Global pharmaceutical company Sanofi is partnering with Healx, a U.K.-based clinical-stage biotech specializing in rare diseases, to use its artificial intelligence to identify novel rare disease indications for a discontinued drug asset.
Under the terms of the agreement, Sanofi will provide data related to the unnamed drug compound, which is being considered for out-licensing, and Healx will use Healnet, its AI-driven drug discovery platform, to identify diseases that the compound could potentially treat. The company will also provide Sanofi’s scientists with an AI-based therapeutic rationale to support the compound’s future development.
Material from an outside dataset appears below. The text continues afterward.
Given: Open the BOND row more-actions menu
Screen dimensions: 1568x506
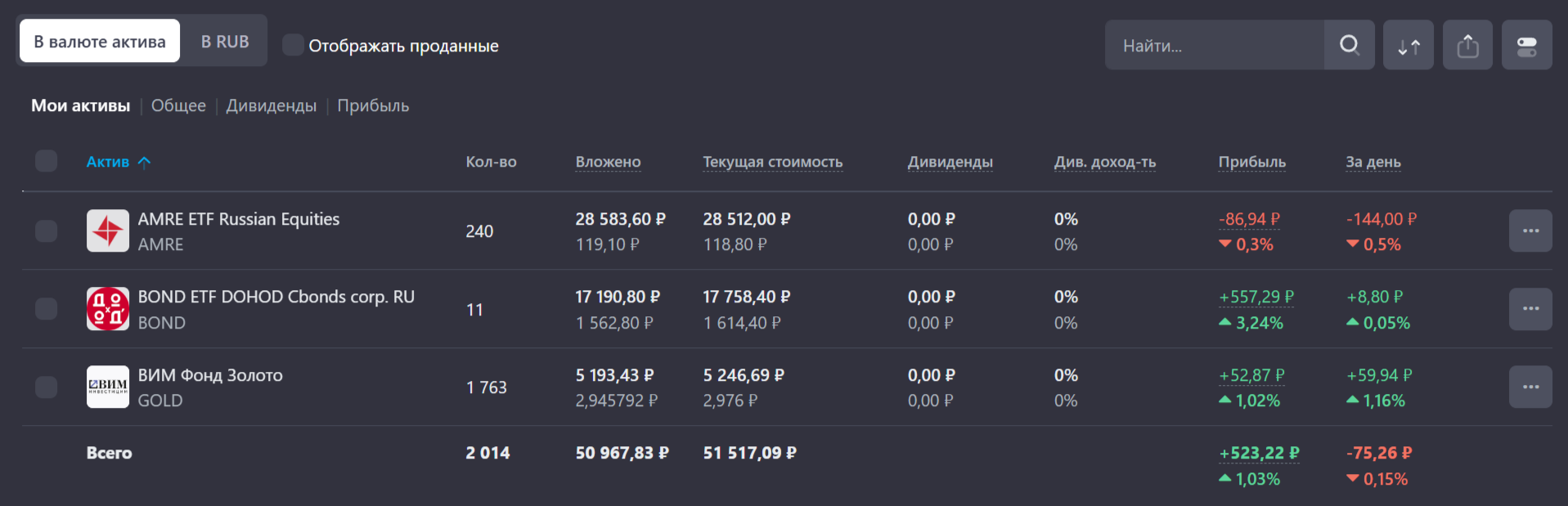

The Sanofi partnership fits squarely in Healx’s wheelhouse. The company has created a suite of technologies designed to find connections between biological and chemical entities that could lead to new treatments specifically for rare diseases. According to Tim Guilliams, PhD, co-founder and CEO of Healx, “This collaboration is a testament to the strength of our platform in potentially identifying new rare disease indications, and we are delighted to partner with Sanofi to unlock the power of our unique AI toolset in the service of patients in need.”
Michael Palladinetti, global head of business development at Sanofi, noted that the collaboration “reflects our commitment to innovative approaches that can accelerate the discovery of potential transformative therapies, addressing unmet needs and offering hope to patients with limited treatment options.”
Financial terms of the partnership were not disclosed.
In addition to its pharma partnership, Healx is also working on its own pipeline of medicines.
This past August, the company raised $47 million in a Series C round that was co-led by R42 Group and Atomico, with participation from new and existing investors including Balderton, Jonathan Milner, Global Brain, btov, Ayana Capital, o2h, and VU Venture Partners. The company said at the time that it planned to use the proceeds to advance candidates for rare cancers as well as renal and neurodevelopmental disorders.
This includes its lead candidate, HLX-1502, which is intended for treating neurofibromatosis Type 1 (NF1), a rare disorder associated with a predisposition to developing benign and malignant tumors. The company has received clearance from the FDA to move forward with a Phase II clinical trial of the drug focused on treating adults with NF1 and inoperable plexiform neurofibroma.